As interest rates continue to rise in the United States, the housing market in Maine may suffer.  While the overall demand for homes is still very high, the supply is quite low. In the last few years, prices of homes in Maine have increased considerably. A starter home in the state can now cost as much as $180,000. Even in the rental market, prices have risen.

According to Matthew Pointon, senior property economist at Capital Economics, mortgage rates will increase to 6.5% by 2023, assuming that house price growth stalls around mid-year.
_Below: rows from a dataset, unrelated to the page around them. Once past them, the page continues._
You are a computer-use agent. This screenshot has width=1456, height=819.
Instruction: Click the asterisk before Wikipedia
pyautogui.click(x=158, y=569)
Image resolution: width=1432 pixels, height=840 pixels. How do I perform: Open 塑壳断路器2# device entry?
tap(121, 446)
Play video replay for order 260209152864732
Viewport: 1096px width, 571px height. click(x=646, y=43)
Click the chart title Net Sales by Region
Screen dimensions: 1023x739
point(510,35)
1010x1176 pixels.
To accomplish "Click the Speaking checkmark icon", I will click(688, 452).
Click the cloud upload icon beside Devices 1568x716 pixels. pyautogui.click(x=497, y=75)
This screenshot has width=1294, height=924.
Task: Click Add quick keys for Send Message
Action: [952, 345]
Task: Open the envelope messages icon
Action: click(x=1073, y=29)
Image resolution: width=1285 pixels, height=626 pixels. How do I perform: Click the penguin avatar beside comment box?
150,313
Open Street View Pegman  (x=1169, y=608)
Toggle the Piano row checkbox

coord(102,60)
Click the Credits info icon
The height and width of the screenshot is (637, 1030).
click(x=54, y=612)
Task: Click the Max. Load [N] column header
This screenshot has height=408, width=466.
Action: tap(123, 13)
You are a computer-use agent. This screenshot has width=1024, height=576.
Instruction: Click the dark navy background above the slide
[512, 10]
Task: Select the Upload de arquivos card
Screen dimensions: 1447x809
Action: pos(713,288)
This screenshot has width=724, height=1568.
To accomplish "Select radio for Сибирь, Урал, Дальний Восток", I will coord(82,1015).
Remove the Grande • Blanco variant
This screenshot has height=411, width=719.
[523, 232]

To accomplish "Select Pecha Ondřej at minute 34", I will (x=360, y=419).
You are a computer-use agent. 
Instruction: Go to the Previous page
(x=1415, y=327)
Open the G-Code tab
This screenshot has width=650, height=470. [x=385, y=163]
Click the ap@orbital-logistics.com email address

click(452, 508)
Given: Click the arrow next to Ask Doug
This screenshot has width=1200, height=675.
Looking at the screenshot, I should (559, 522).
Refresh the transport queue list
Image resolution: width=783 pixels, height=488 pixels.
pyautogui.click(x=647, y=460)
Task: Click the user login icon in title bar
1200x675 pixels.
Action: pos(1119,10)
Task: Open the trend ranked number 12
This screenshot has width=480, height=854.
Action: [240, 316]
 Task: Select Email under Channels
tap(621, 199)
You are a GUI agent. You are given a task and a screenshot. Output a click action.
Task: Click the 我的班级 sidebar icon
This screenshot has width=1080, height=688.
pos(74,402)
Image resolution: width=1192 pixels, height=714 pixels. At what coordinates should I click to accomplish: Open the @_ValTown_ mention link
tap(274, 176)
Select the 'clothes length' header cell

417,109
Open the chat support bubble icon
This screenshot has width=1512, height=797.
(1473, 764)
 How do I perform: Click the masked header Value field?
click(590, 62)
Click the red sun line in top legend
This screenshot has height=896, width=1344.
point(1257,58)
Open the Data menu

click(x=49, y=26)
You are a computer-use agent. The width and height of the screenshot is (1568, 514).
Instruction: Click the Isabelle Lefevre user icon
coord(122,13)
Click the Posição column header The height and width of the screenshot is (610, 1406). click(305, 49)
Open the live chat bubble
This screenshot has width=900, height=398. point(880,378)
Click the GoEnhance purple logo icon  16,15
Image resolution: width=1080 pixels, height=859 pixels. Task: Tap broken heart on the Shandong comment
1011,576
However, mortgage payments will remain above their mid-2000s high until that point. Melissa Cohn, regional VP of mortgage lender William Raveis, says the only way mortgage rates could hit eight percent in 2023 is if the Federal Reserve plans to fight inflation by raising short-term rates to unprecedented levels.

New work-from-home trends

With the recent COVID health crisis, many employers have changed their workforce arrangements. While most of the time, this meant working from home, many employees proved they could work from anywhere. Fortunately, technological advances made it easier for employers to hire workers at home and reduce office space. In addition, a growing number of employees will work from their vacation homes or the homes of relatives in other states.

Inventory shortages

The state of Maine's housing market is experiencing a slowdown, primarily due to a shortage of available inventory. Rising interest rates and increased listing prices have pushed down the number of homes available for sale. The number of homes for sale has fallen in most areas nationwide, and in Maine, the number of homes on the market is down to more than a million. The shortage of housing inventory in Maine could also be a precursor to a cooling housing market. Signs of this cooling include falling sales and lower competition for listings.

In June, nearly 1,700 homes changed hands in Maine, the second-highest number since July 2017. Although prices have risen by 10.8 percent, the market remains dominated by a lack of inventory. In July 2021, prices rose by nearly 20 percent, while sales fell by 20.2 percent.